Vêm as andorinhas, e de repente, já é Verão, e eu não sei mais da depressão.
Tudo agora faz diferença, tudo agora me incomoda, daqui para a frente não passarão de "mariquices de gaja". Mas neste momento, tudo são bons pretextos para ficar triste. Qualquer um serve, porque eu só preciso de pretexto para dar sentido à tristeza, porque essa já se instalou sem pretexto nenhum.
E hoje penso nos pratos, por serem só três.
Penso na casa grande que deixei para trás: fria, vazia e sem sentido.
Penso que as coisas fazem falta. Que cinco pessoas é uma festa e três é só uma multidão. Que perdi a minha avó e, porra, tenho saudades dela.
Os pratos são só três.
E raios os partam.
09 fevereiro 2008
Quando eu for grande queria ser manequim!
Quando eu for grande queria ser manequim.
Nem boa, nem má:
assim assim.
Não há chuva nem vento,
e o sol bate certeiro.
Ser manequim é um sonho,
especialmente em Fevereiro.
Ver as pessoas na rua,
distraídas como vão.
Nem se eu estivesse nua
me davam atenção.
Do lado de dentro o quentinho,
Do lado de fora o agasalho
Passo o dia sem fazer nada
enquanto outros vão pró trabalho.
A vida é leve, sem problemas,
separada do resto do mundo.
É como viver num aquário,
mas não muito profundo.
Vestida com roupa da moda,
haute couture ou pronto-a-vestir,
num cenário cheio de classe.
Que mais se pode pedir?
Que vontade esta a minha,
de dos outros me separar?
Se o vidro fosse mesmo fininho
acho que ninguém ia notar.
Não me preocupam as doenças,
não é esse o meu dilema.
É que as cenas ruins da vida
eu prefiro ver como no cinema.
03 fevereiro 2008
Se a realidade fosse bonita, ninguém tinha inventado a mentira!

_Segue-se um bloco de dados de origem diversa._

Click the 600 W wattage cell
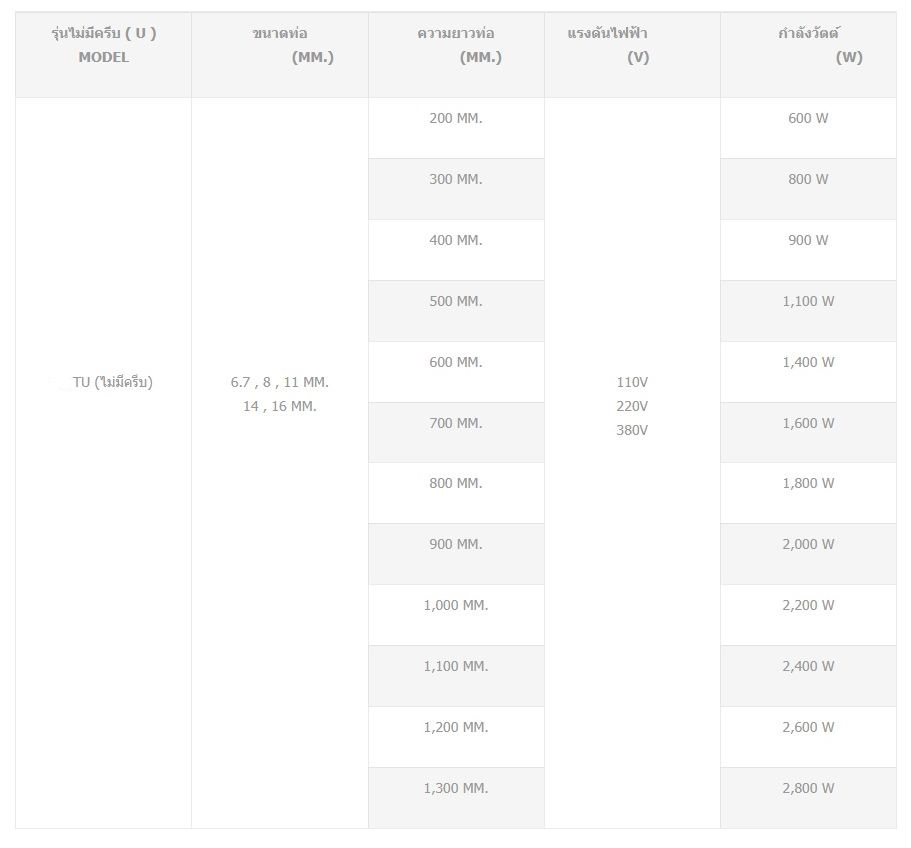The width and height of the screenshot is (911, 848). coord(808,128)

Bom, talvez seja da chuva que fez durante a noite...
Não sei bem o que dizer, o que fazer da minha vida...
Tudo parece distorcido. A minha realidade contorce-se ao sabor dos meus pensamentos, das minhas angústias, dos meus medos.
Quando estou em dúvida apetece-me sempre espreitar o guião, e descobrir de uma vez o que me reserva o futuro. Sou curiosa, pois então! E assim, deixava de ver o mundo desta maneira adulterada, para ver as coisas como elas realmente são.
O realmente ser é uma bruta duma chatice, para não dizer uma verdadeira maçada!
Realmente ser não é existir na realidade, é ser uma realidade aborrecida. Sem meandros para explorar, sem imprevisibilidades, sem mutações, sem movimento, sem vida.
Mas eu sou uma rapariga prática, que gosta de saber com o que conta. Não gosto de andar à deriva, de me perder em ilusões.
E tão depressa sou curiosa, como sou realista.
E tão depressa passo do realismo para o devaneio.
E já não estou aqui, já me deixei levar pelas imagens, quais reflexos no cristalino do meu olho.
Ficção? Talvez.
Engano? Mais que certo.
Mas belas mentiras... quem pode resistir?
IMAGEM: Antoni Gaudí, Casa Batló, Barcelona.